Sample Output (Successful Run):

                                     NVIDIA AIPerf | LLM Metrics
┏━━━━━━━━━━━━━━━━━━┳━━━━━━━━━━━━┳━━━━━━━━━━━━┳━━━━━━━━━━━━┳━━━━━━━━━━━━┳━━━━━━━━━━━━┳━━━━━━━━━━━━┳━━━━━━━━━━━━┓
┃           Metric ┃        avg ┃        min ┃        max ┃        p99 ┃        p90 ┃        p50 ┃        std ┃
┡━━━━━━━━━━━━━━━━━━╇━━━━━━━━━━━━╇━━━━━━━━━━━━╇━━━━━━━━━━━━╇━━━━━━━━━━━━╇━━━━━━━━━━━━╇━━━━━━━━━━━━╇━━━━━━━━━━━━┩
│    Time to First │ 236,267.00 │   2,967.98 │ 535,809.00 │ 528,246.99 │ 460,180.00 │ 292,846.13 │ 206,874.00 │
│       Token (ms) │            │            │            │            │            │            │            │
│   Time to Second │ 157,173.00 │     113.08 │ 473,750.00 │ 467,270.27 │ 408,951.00 │     127.74 │ 199,053.00 │
│       Token (ms) │            │            │            │            │            │            │            │
│  Request Latency │ 476,346.00 │ 297,204.97 │ 841,020.00 │ 829,081.39 │ 721,631.00 │ 350,652.38 │ 200,572.00 │
│             (ms) │            │            │            │            │            │            │            │
│      Inter Token │   3,631.07 │     106.31 │  11,204.46 │  11,020.23 │   9,362.19 │     127.14 │   4,543.17 │
│     Latency (ms) │            │            │            │            │            │            │            │
│     Output Token │       5.19 │       0.09 │       9.41 │       9.37 │       9.01 │       7.87 │       4.17 │
│   Throughput Per │            │            │            │            │            │            │            │
│             User │            │            │            │            │            │            │            │
│     (tokens/sec) │            │            │            │            │            │            │            │
│  Output Sequence │      58.00 │      32.00 │     128.00 │     125.04 │      98.40 │      42.00 │      35.84 │
│  Length (tokens) │            │            │            │            │            │            │            │
│   Input Sequence │      26.00 │       9.00 │      67.00 │      65.72 │      54.20 │      10.00 │      22.79 │
│  Length (tokens) │            │            │            │            │            │            │            │
│     Output Token │       0.24 │        N/A │        N/A │        N/A │        N/A │        N/A │        N/A │
│       Throughput │            │            │            │            │            │            │            │
│     (tokens/sec) │            │            │            │            │            │            │            │
│    Request Count │       5.00 │        N/A │        N/A │        N/A │        N/A │        N/A │        N/A │
│       (requests) │            │            │            │            │            │            │            │
└──────────────────┴────────────┴────────────┴────────────┴────────────┴────────────┴────────────┴────────────┘

Note: High TTFT variance (3s min, 536s max) is expected — the model server fetches each video URL from HuggingFace during inference, and fetch time varies with video size and network conditions.


Notes

  • The video column in MMVU contains HTTPS URLs pointing to .mp4 files hosted on HuggingFace.
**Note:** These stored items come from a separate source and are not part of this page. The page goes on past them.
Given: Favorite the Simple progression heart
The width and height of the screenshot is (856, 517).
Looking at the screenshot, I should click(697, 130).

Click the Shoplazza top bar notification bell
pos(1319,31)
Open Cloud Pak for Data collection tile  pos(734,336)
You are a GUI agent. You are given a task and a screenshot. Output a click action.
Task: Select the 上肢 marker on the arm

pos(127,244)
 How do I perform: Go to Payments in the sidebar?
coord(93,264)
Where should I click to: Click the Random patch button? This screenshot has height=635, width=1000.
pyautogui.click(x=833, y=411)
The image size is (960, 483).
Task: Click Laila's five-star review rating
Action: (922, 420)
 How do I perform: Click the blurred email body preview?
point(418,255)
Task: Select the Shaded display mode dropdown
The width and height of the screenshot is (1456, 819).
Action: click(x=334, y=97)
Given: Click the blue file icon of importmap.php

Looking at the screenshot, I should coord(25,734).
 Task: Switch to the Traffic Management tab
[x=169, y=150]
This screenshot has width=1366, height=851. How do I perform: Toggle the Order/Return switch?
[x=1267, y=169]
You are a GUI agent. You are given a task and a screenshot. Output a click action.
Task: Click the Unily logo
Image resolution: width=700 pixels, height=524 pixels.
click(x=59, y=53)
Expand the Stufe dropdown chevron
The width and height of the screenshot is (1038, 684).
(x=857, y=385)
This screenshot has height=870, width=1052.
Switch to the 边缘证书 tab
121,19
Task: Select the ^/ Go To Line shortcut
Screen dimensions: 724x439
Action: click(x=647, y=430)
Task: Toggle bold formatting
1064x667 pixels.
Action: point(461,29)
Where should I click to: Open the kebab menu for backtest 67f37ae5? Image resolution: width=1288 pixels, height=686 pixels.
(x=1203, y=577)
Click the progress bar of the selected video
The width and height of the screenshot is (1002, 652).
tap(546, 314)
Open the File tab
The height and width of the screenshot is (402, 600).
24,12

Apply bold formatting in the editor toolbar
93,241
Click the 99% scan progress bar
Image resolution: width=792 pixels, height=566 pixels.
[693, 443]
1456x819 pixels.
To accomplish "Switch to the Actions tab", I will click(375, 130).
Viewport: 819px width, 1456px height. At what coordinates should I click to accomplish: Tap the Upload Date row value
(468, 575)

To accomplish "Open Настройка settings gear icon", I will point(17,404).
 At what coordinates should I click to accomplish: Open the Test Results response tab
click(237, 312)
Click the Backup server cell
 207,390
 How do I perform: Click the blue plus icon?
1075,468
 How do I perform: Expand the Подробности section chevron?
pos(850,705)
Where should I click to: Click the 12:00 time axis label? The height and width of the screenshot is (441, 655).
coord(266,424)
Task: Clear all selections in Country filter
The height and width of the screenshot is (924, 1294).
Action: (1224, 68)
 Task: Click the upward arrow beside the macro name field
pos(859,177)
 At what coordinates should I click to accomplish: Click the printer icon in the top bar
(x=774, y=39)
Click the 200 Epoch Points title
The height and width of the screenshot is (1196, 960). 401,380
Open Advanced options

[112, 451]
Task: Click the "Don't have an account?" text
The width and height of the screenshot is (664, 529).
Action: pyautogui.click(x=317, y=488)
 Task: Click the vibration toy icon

AIPerf passes these URLs directly to the model server, which fetches the video during inference.
  • For multiple-choice questions, choices are appended to the question in the format A.option B.option .... Open-ended questions use the question text only.
  • The dataset has a validation split with samples spanning multiple academic disciplines (Art, Science, Engineering, etc.).